Definition - Organisation Opt out
When groups of employees within different organisations realise they have something in common which they can exploit together. They just opt out and build a business of their own.
Human networking on the net is just as powerful, if not more so than, IP networking ... and a whole new slew of tools to support human networking are being delivered right now. They are called conferencing tools or communications clients.
There has been much talk of the emergence, on the Internet, of virtual organisations, or collaborative computing and generally a feeling that rapid assembly of skills and resources to particular tasks will lead to new ways of doing business. Of course - but so did the telephone, so did facsimile. Virtual this and virtual that has been happening ever since suppliers, partners and customers started doing business. Virtuality is the equilibrium. The real significance of the Internet is that it will become possible to construct (and destruct) virtual businesses - even whole industries - far more rapidly than has been possible before. How rapidly? I did a small experiment.
I posted messages to selected news groups looking for individuals with certain characteristics. I had assembled a reasonable "staff" for my new venture within a few hours ... and Usenet is slow compared to real time conferencing.
These trends will continue to build during the next five years as business re-aligns itself with the possibilities offered by the Internet. To add to the challenge, the new ways in which customers, particularly consumers, will interact with networked services will have a dramatic effect on the back office systems required by businesses in which to operate in this new media world. When planning your IT take these factors into account.
So what is the true significance of the Internet?

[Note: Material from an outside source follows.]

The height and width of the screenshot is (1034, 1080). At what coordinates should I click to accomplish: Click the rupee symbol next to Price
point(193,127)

I think it is this:
1. There is as much point in worrying about which network protocol to deploy as there is in worrying about how to connect a local telephone network to your subscriber loop. Just do it.

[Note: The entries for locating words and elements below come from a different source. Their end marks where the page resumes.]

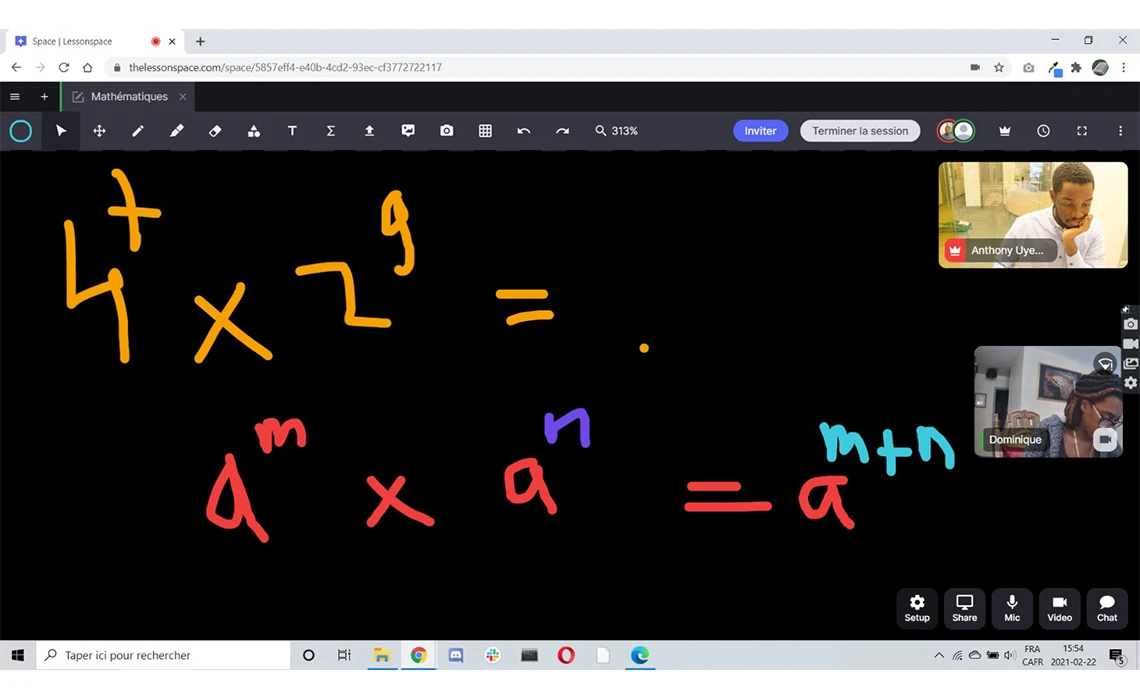Select the text tool
Screen dimensions: 1140x700
click(292, 131)
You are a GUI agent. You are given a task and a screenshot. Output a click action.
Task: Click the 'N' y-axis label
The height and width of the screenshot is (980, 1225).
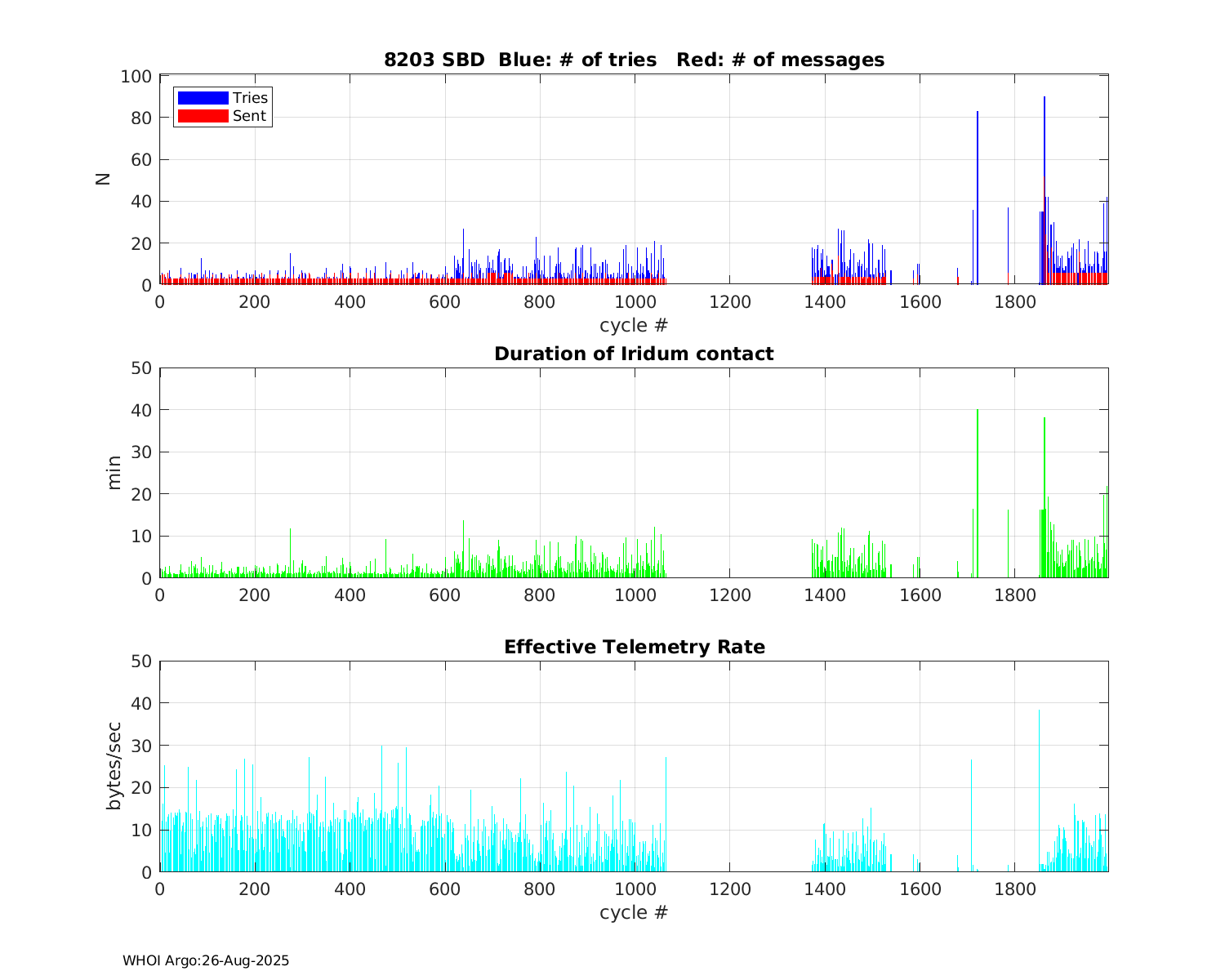click(104, 180)
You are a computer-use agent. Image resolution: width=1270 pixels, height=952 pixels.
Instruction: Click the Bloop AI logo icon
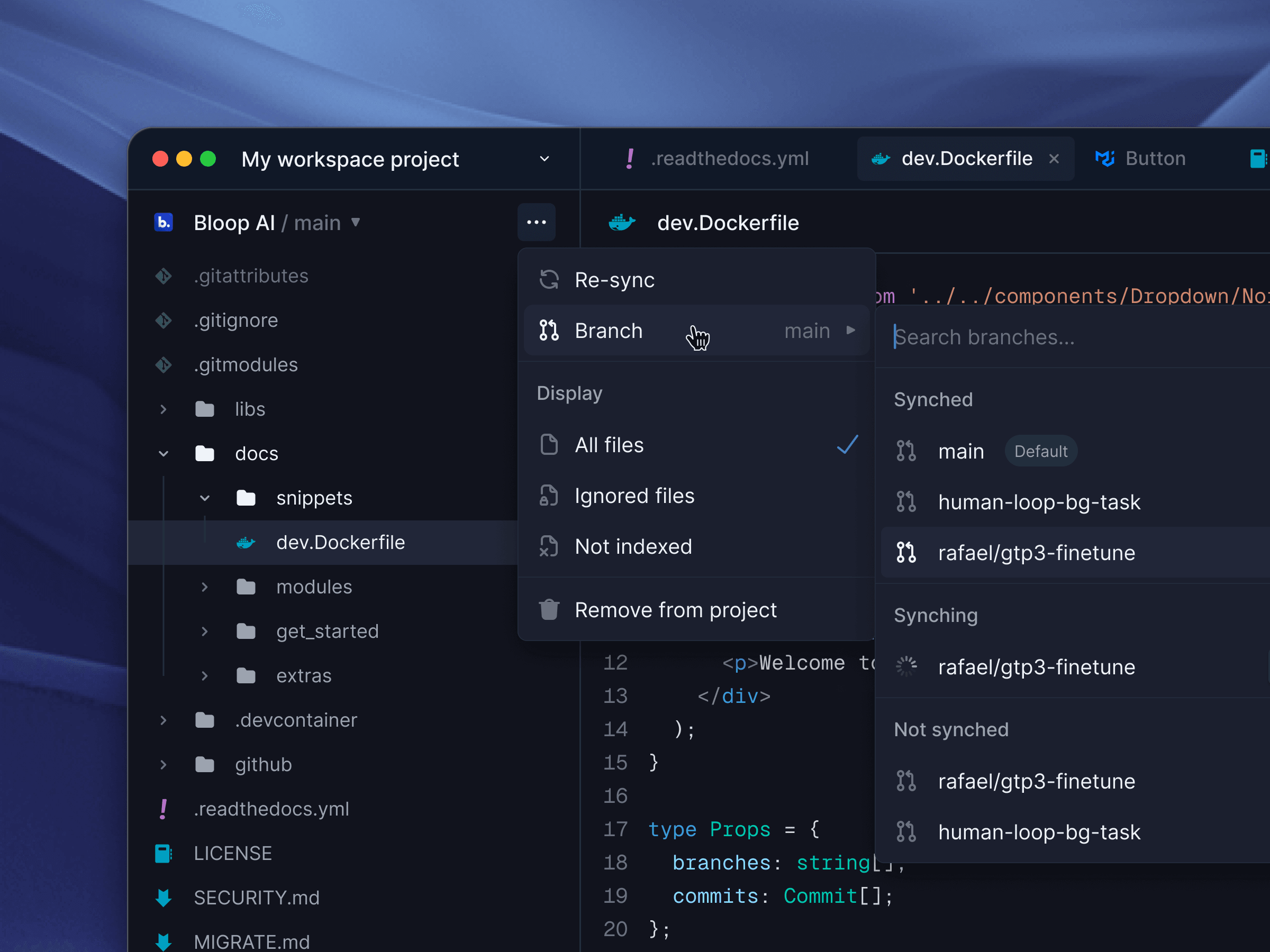pos(164,222)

2. There is a 30 foot wave heading towards your business and its called Global Information Infrastructure. Act now.
3. Analyse the effect of a regional, national and global networked economy on your business. Forget irrelevant BPR type exercises internally focused on cost cutting. Look outwards not inwards.
4. Accept that your business is going to be immersed in a new media which will at times resemble global online anarchy. How will YOU rise above the noise?
5. Do not underestimate the potential of your customers to use the net to seek out and find a new supplier for the product or service you currently supply to them.
6. Above all, do not fall into the trap of believing that your private corporate network is anything more than a tiny, largely insignificant, subnetwork of the global Internet. Re-orientate your perspective.
7. In short, concentrate upon finding out how YOU can become a middleman in the digital era. This is not a trend. This is now. This is real. Believe.
Perhaps we should re-define the term "intranet" as the pressure to align internal information systems with Internet standards and technologies, enabling your role in the networked economy.